↓

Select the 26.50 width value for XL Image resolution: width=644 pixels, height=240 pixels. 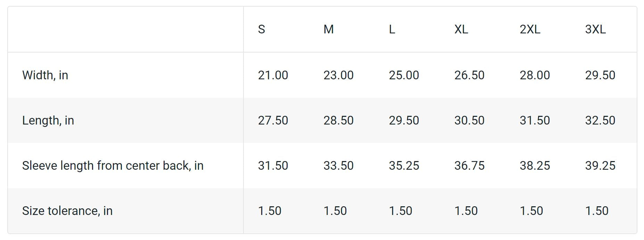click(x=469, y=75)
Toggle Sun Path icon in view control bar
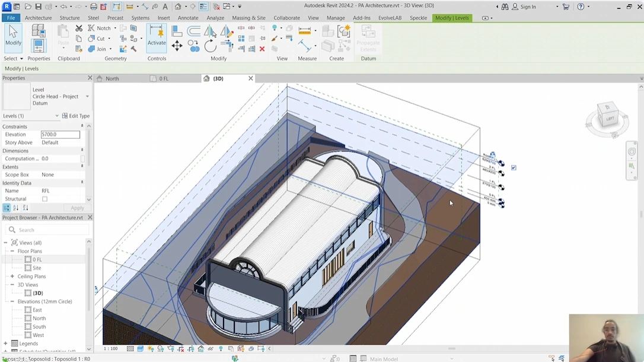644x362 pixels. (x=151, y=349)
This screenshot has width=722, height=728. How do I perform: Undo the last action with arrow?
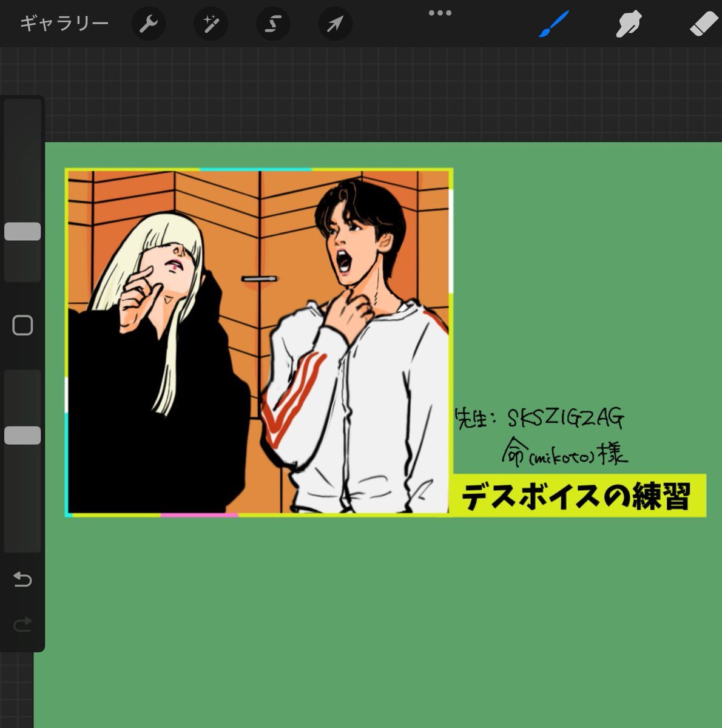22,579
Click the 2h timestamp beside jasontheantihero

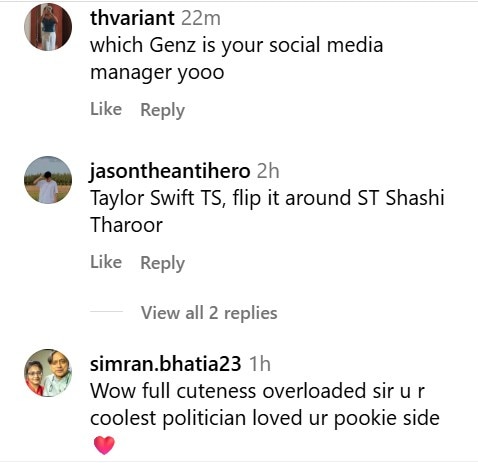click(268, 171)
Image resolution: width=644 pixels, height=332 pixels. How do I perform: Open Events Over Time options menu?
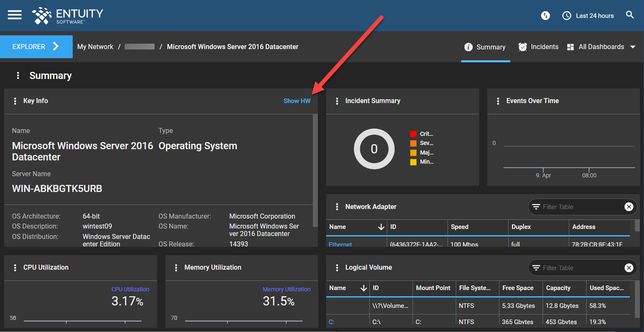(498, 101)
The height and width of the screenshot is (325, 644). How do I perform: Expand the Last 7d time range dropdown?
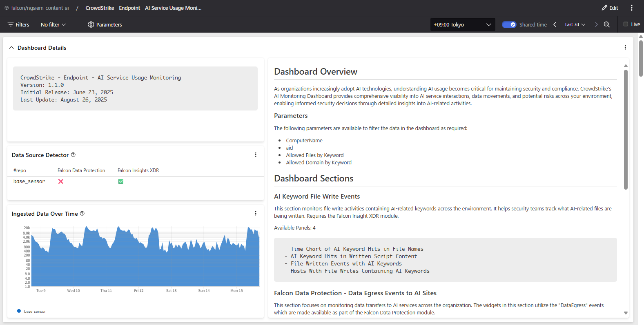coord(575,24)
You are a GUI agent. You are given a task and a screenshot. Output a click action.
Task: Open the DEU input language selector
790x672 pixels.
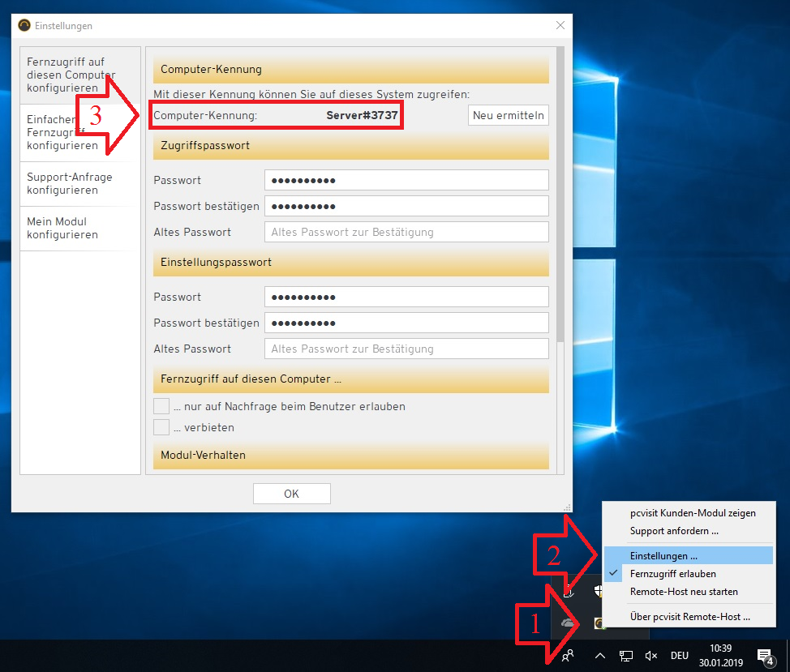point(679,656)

↑

Pictures are to be omitted from the copy, and only the lines from the one containing "Toggle Sun Path icon in view control bar" through the final line of the listing above are to be written out exactly.

Toggle Sun Path icon in view control bar
644x362 pixels. (x=151, y=349)
This screenshot has width=722, height=728. How do I perform: Undo the last action with arrow?
22,579
Click the 2h timestamp beside jasontheantihero

click(268, 171)
Image resolution: width=644 pixels, height=332 pixels. How do I perform: Open Events Over Time options menu?
(498, 101)
The height and width of the screenshot is (325, 644). How do I perform: Expand the Last 7d time range dropdown?
coord(575,24)
You are a GUI agent. You are given a task and a screenshot. Output a click action.
Task: Open the DEU input language selector
790x672 pixels.
point(679,656)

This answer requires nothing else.